- [Short problem]:
Switch "underlined" to "highlighted" in the lines from the start through the line containing "will pyautogui.click(x=75, y=58).", and reproduce those lines with no other change.

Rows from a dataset
## begin
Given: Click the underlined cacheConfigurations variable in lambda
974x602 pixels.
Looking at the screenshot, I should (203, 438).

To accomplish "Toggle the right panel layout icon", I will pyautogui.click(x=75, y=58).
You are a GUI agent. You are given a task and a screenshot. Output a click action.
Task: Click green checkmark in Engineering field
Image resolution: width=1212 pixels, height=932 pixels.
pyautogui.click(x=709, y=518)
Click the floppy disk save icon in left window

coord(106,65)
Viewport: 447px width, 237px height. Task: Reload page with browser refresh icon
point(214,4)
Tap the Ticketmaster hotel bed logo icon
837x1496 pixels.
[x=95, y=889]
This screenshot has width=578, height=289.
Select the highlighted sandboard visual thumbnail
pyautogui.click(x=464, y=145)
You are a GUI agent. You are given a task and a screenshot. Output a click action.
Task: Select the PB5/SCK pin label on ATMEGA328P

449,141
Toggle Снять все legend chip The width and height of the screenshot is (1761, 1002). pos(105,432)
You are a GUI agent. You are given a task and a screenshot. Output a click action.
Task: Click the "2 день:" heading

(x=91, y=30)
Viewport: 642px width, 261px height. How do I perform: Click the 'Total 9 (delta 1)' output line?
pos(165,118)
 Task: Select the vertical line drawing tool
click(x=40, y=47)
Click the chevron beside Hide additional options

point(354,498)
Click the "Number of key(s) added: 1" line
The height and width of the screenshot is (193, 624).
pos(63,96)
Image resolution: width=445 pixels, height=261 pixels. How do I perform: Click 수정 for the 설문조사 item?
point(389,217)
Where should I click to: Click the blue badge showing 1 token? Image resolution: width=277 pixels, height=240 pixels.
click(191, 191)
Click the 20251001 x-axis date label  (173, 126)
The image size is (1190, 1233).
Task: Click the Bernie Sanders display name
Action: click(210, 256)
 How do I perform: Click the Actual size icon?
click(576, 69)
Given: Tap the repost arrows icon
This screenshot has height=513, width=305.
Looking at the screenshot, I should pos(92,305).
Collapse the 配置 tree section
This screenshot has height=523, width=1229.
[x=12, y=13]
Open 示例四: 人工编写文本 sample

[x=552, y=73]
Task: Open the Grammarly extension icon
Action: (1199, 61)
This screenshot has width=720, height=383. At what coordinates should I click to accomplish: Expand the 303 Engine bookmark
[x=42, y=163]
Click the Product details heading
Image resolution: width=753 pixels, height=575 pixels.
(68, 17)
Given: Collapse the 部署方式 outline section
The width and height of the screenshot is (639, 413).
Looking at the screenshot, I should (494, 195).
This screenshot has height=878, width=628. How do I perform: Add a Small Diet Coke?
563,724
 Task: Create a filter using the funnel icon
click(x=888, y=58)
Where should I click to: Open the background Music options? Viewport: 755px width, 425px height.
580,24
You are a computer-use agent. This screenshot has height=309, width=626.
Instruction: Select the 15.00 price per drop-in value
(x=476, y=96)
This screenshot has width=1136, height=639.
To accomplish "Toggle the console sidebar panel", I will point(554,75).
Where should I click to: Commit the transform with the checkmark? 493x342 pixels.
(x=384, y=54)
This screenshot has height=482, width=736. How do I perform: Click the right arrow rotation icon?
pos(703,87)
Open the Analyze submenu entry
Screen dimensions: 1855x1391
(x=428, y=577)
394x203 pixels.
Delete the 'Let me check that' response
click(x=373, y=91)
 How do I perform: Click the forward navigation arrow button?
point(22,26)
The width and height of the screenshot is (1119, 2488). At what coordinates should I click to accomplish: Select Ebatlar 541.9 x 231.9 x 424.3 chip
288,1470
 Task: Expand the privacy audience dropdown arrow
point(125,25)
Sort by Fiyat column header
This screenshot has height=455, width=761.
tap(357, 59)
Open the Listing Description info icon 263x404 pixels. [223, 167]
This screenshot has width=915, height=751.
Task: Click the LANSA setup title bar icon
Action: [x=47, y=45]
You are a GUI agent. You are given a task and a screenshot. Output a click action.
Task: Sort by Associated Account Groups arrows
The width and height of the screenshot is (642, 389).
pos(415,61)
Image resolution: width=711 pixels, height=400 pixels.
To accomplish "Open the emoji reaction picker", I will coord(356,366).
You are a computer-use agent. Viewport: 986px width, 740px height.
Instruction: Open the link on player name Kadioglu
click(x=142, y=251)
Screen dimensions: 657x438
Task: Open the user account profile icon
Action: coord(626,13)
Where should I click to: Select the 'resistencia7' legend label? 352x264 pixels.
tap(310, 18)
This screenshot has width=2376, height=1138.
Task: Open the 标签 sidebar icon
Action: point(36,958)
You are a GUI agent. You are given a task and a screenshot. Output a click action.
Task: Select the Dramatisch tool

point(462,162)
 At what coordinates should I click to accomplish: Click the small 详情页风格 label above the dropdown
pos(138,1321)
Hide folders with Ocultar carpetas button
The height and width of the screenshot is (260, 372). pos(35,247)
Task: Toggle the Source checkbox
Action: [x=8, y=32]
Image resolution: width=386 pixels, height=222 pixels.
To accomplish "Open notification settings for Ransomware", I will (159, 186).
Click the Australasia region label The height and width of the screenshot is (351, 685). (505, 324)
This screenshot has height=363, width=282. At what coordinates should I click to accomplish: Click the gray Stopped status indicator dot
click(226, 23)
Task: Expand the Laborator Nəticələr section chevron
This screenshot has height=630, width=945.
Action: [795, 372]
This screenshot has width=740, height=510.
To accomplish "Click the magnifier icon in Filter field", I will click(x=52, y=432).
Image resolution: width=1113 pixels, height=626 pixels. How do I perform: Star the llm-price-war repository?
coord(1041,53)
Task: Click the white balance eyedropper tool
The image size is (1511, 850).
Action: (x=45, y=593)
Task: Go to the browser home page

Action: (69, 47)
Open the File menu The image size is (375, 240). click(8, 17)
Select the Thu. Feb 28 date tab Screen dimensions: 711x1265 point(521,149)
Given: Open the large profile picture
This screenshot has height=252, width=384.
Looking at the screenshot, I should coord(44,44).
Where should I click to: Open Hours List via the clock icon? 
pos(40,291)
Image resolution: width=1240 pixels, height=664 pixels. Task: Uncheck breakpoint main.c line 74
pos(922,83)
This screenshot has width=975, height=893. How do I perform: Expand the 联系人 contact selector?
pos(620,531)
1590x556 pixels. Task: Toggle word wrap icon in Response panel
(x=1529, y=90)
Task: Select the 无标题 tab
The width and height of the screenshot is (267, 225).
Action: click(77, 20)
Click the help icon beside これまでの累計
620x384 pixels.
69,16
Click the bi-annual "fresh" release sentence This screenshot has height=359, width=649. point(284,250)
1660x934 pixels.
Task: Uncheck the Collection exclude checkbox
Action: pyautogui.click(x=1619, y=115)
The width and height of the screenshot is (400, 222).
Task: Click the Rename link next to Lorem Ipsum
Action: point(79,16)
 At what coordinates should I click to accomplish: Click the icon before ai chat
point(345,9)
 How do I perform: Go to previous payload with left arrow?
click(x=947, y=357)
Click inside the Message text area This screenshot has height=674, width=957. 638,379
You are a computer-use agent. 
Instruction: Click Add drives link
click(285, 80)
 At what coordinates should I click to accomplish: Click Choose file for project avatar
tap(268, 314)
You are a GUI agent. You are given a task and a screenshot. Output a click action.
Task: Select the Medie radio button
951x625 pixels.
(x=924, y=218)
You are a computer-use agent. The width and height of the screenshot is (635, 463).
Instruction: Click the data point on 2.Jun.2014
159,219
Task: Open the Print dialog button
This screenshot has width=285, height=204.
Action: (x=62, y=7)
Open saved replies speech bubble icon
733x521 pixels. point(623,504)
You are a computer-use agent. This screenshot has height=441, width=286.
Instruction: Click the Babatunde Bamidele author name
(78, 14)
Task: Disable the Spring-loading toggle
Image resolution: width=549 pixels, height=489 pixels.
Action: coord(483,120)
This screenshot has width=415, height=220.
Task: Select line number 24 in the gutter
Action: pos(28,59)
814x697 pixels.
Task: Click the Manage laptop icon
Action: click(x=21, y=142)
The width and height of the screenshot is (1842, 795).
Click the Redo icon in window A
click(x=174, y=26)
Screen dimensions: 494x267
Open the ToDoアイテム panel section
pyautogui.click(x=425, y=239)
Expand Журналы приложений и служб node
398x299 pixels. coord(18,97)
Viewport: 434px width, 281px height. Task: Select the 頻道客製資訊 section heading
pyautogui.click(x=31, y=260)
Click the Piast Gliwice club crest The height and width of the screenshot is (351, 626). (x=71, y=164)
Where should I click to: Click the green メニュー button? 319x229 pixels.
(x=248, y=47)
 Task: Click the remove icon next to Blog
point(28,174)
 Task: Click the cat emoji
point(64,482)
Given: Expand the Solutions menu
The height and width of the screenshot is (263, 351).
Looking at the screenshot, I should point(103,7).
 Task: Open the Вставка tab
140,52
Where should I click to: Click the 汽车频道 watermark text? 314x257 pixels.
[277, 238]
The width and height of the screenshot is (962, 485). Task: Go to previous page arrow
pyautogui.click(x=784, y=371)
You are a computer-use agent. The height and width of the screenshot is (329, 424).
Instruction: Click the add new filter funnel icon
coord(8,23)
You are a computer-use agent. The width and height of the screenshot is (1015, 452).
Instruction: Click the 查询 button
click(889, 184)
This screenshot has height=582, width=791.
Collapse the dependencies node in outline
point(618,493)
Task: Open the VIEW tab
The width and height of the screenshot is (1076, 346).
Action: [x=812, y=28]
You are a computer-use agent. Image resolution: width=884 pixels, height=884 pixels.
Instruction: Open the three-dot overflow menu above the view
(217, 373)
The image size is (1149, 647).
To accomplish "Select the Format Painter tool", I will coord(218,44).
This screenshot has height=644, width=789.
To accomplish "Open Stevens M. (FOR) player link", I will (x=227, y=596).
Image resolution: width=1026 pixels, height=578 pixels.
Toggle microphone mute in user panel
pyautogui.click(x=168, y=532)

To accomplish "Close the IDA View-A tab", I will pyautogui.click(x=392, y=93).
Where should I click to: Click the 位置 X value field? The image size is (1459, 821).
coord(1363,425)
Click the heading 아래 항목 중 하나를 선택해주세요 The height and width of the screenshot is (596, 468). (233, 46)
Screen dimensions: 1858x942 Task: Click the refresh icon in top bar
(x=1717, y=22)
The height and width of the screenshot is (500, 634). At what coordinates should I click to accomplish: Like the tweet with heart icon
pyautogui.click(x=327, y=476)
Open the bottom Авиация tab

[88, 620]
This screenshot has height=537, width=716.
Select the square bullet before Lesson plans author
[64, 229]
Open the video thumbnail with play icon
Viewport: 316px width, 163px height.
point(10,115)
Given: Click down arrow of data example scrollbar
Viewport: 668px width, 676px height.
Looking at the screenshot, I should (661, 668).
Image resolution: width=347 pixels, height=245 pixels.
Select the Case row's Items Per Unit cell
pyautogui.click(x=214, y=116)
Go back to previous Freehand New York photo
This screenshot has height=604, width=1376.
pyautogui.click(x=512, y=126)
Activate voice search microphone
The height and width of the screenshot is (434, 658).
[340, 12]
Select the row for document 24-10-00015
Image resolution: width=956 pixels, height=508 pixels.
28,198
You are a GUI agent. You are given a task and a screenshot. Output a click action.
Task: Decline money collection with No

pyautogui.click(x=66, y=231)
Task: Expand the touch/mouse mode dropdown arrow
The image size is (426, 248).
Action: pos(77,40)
## end
- [The output]:
Given: Click the highlighted cacheConfigurations variable in lambda
974x602 pixels.
Looking at the screenshot, I should (203, 438).

To accomplish "Toggle the right panel layout icon", I will pyautogui.click(x=75, y=58).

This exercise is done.